Este mes de enero ha traído una de las nevadas más copiosas que se recuerdan. Ese aparente manto blanco circunscribe y dibuja nuestra geografía nacional, en casi todas las provincias, creando una envoltura que, en determinadas latitudes, desacostumbramos a ver. Pero, sin lugar a dudas, hay un lugar donde la nieve es casi perenne; una cumbre hermosa, majestuosa y tremendamente seductora que, con su presencia omnipresente, domina gran parte del paisaje de las provincias de Granada y Almería. Les estoy hablando de Sierra Nevada.

Esta ´gran montaña' ha sido testigo de innumerables aventuras y hechos históricos. Ha cobijado a bandoleros, aventureros y soñadores en siglos dispares pero, lo que es menos conocido, es la fascinación que despertó en uno de los mejores pintores de nuestra historia. Ese hombre que descompuso la luz a través de un color riquísimo en matices y que, a la vez, se prodigaba en una aparente y pasmosa facilidad para la creación artística. Me refiero a ese titán que fue el valenciano Joaquín Sorolla Bastida. Conocido es que el pintor recorrió gran parte de la península ibérica buscando temas para sus obras (especialmente tras el encargo para la Hispanic Society de New York). Pero ya un poco antes, en los albores del siglo XX, se lamentaba el artista de que se estuviera perdiendo lo pintoresco en nuestro país (si Sorolla levantara la cabeza). Pero debemos remontarnos al año 1902. Imaginen la Granada modernista, aquella que se iba progresivamente iluminando con la luz eléctrica en sus plazas y hoteles anunciando un nuevo tiempo. Imaginen a un pintor borracho de la poderosa luz mediterránea, henchidos sus ojos buscando lo inmarcesible. Imaginemos a un Sorolla cercano a la cuarentena desnudando con sus pinceles la gran mole de Sierra Nevada.
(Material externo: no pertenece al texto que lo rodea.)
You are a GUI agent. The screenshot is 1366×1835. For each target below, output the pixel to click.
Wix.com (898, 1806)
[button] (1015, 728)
Paradójicamente, en esa primera visita a la ciudad andaluza, no fue la bellísima Alhambra o el Generalife, ni el entramado arabesco de sus calles lo que conquistó al pintor. Para eso habría que esperar hasta 1909 cuando el pintor sucumbiría a los encantos de la exquisita arquitectura, creando los que son, posiblemente, los mejores cuadros que sobre el palacio Nazarí se han pintado.

Sorolla quedó fascinado en aquella Semana Santa de 1902 por la cumbre nevada, por la dulce herida del sol sobre su helada piel en el amanecer y al atardecer. Sorolla supo ver cómo la nieve se descomponía en malvas y rosas, en celestes, verdosos y pálidos amarillos. Sorolla pintó el blanco de nuestra mente con todos los ricos colores de su paleta. Escribía así a su siempre amada Clotilde: «No puedes imaginarte lo que siento no vinieras conmigo, sobre todo por Granada, la impresión de Sierra Nevada es algo de lo que no se olvida». Y ciertamente no lo olvidó. El pintor volvió en otras ocasiones a Granada y dejó su impronta sobre la gran cordillera fundiéndola en ocasiones con exteriores de la propia Alhambra.
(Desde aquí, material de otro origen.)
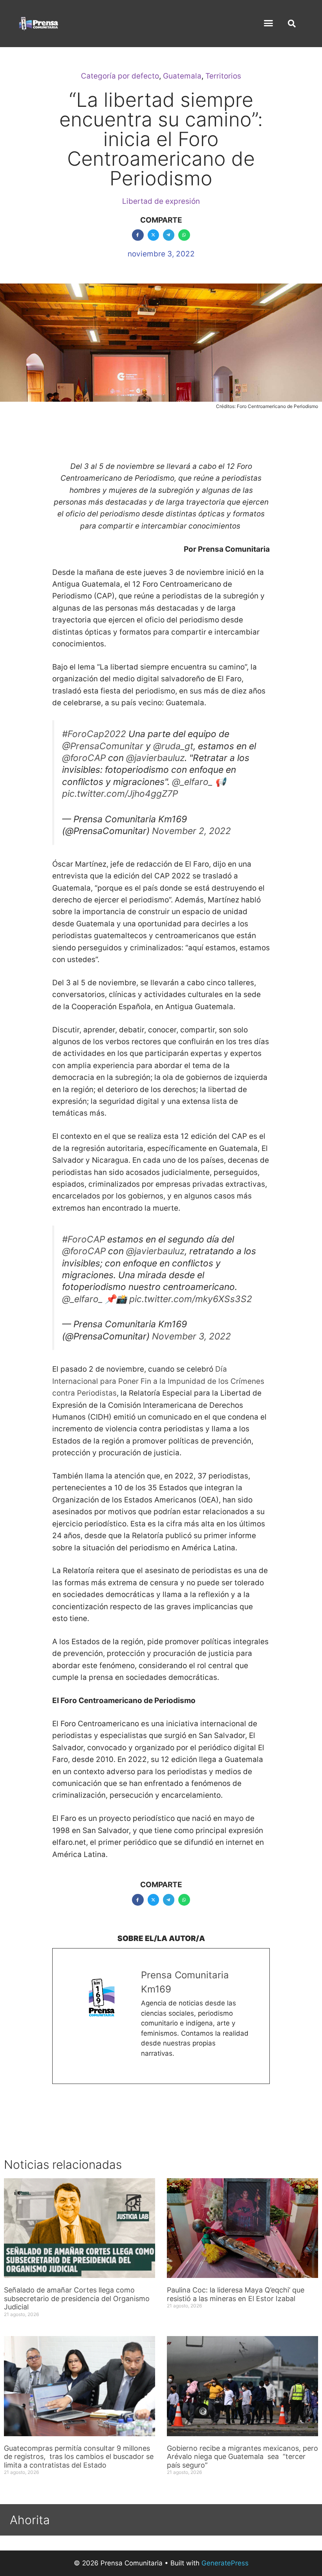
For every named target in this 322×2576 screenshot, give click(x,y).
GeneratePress (225, 2563)
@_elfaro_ (192, 781)
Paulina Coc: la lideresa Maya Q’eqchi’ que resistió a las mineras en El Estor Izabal (235, 2294)
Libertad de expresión (161, 201)
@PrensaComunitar (102, 746)
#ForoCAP (83, 1239)
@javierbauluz (155, 757)
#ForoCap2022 (94, 733)
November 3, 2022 (191, 1336)
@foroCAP (84, 757)
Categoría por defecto (120, 75)
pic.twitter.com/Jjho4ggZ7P (120, 793)
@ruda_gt (173, 746)
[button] (268, 23)
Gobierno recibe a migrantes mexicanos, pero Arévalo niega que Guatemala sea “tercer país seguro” (242, 2456)
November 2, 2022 (191, 830)
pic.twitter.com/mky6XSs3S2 (190, 1298)
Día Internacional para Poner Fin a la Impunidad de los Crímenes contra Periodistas (158, 1381)
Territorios (223, 75)
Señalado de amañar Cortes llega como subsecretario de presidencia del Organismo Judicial (77, 2298)
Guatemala (182, 75)
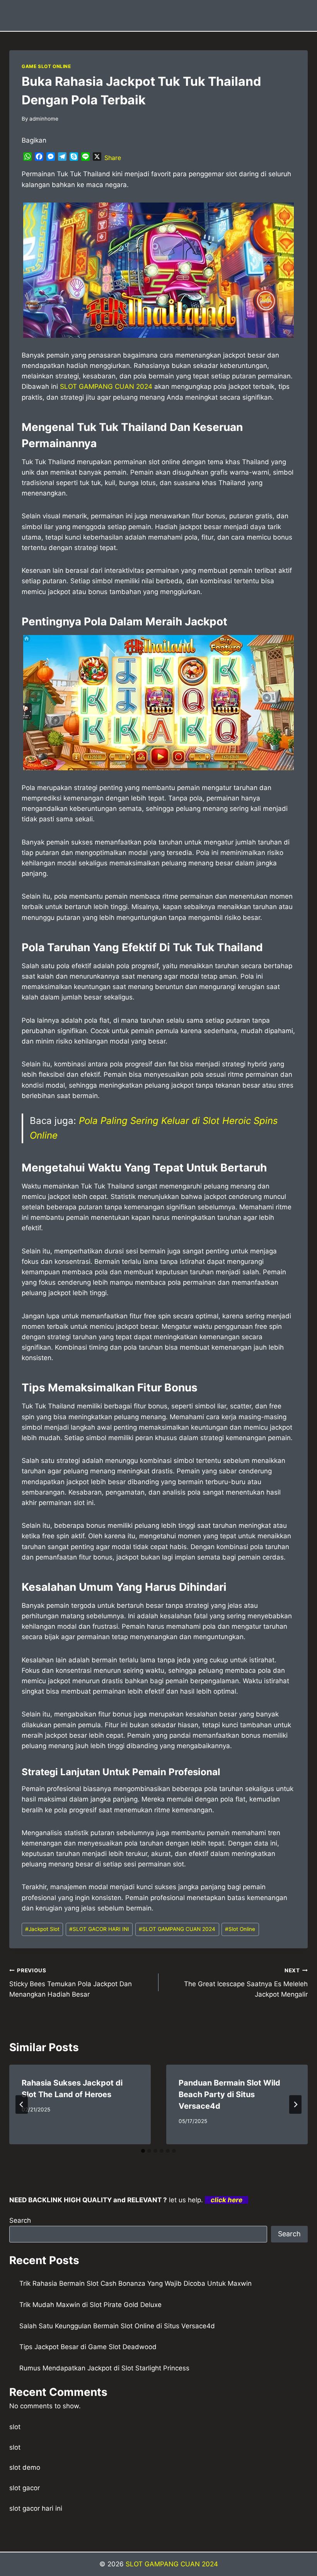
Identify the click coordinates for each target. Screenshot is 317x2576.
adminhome (43, 119)
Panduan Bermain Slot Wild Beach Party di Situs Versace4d (229, 2094)
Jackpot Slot (42, 1929)
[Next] (295, 2104)
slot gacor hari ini (35, 2508)
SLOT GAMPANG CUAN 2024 (177, 1929)
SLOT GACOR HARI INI (99, 1929)
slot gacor (24, 2488)
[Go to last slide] (21, 2104)
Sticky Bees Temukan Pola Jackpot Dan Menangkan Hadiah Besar (70, 1982)
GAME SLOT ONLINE (46, 66)
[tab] (143, 2151)
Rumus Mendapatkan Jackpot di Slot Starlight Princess (104, 2368)
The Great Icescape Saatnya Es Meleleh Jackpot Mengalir (246, 1982)
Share (112, 158)
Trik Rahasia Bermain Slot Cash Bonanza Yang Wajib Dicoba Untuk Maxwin (135, 2283)
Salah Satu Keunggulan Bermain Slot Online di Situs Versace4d (117, 2326)
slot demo (24, 2467)
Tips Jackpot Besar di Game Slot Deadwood (88, 2347)
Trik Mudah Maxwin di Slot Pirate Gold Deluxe (90, 2305)
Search (20, 2220)
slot (14, 2427)
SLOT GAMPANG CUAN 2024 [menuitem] (106, 386)
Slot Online (240, 1929)
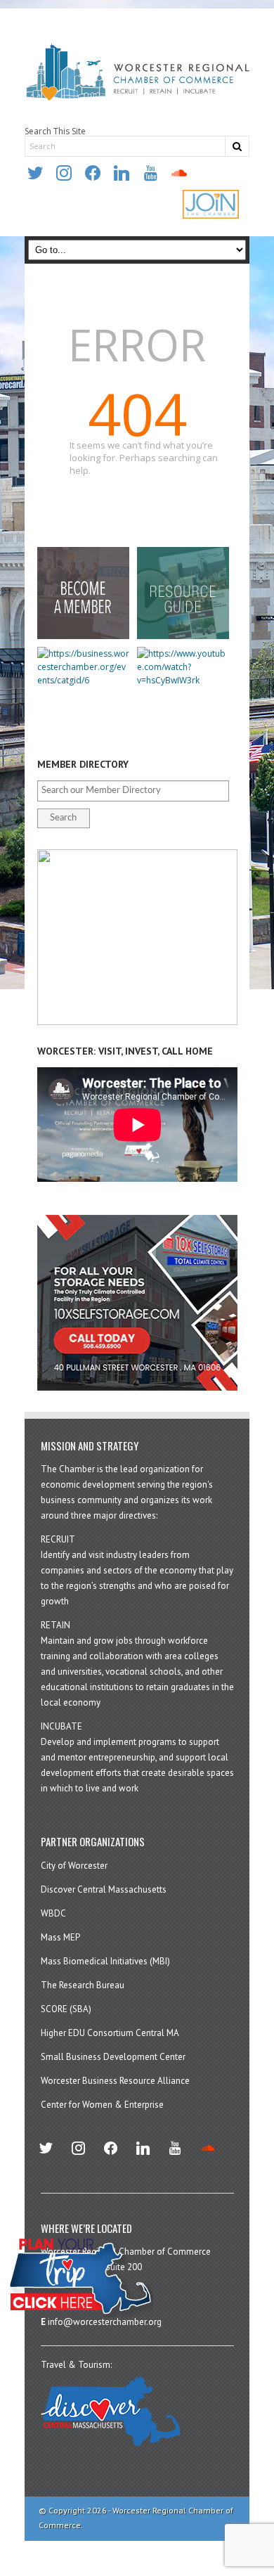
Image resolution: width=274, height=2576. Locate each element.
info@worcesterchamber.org (105, 2322)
Cuando hablo con mis alumnos suelo comentar que «el blanco no es blanco». Que debemos educar el ojo para poder ver bien y ser capaces de ir más allá de lo que creemos que es real. Sorolla fue más allá sin lugar a dudas en toda su carrera. Ascendió la helada cumbre con la furia y ternura de su siempre sorprendente pintura y dejó, como testigos, a varias decenas de cuadros (hoy repartidos por diversos lugares del mundo) que siguen moviendo a esa pasión con que Sorolla enfrentó la vida.

Es posible que hayan experimentado Sierra Nevada de diversas formas: escalando, corriendo, andando por sus diversos y pedregosos caminos, e incluso la hayan descendido esquiando, pero les puedo asegurar que la experiencia será mucho más rica si se sumergen en los lienzos de nuestro pintor de la luz. Porque Sorolla ascendió a la cumbre desde la distancia de su atalaya pictórica. Desafió el frío con la pasión del color siempre nuevo en sus pinceles, para hablarnos del color de la nieve que estos días parece teñirlo todo a nuestro alrededor, como ocurre siempre allí, en Sierra Nevada.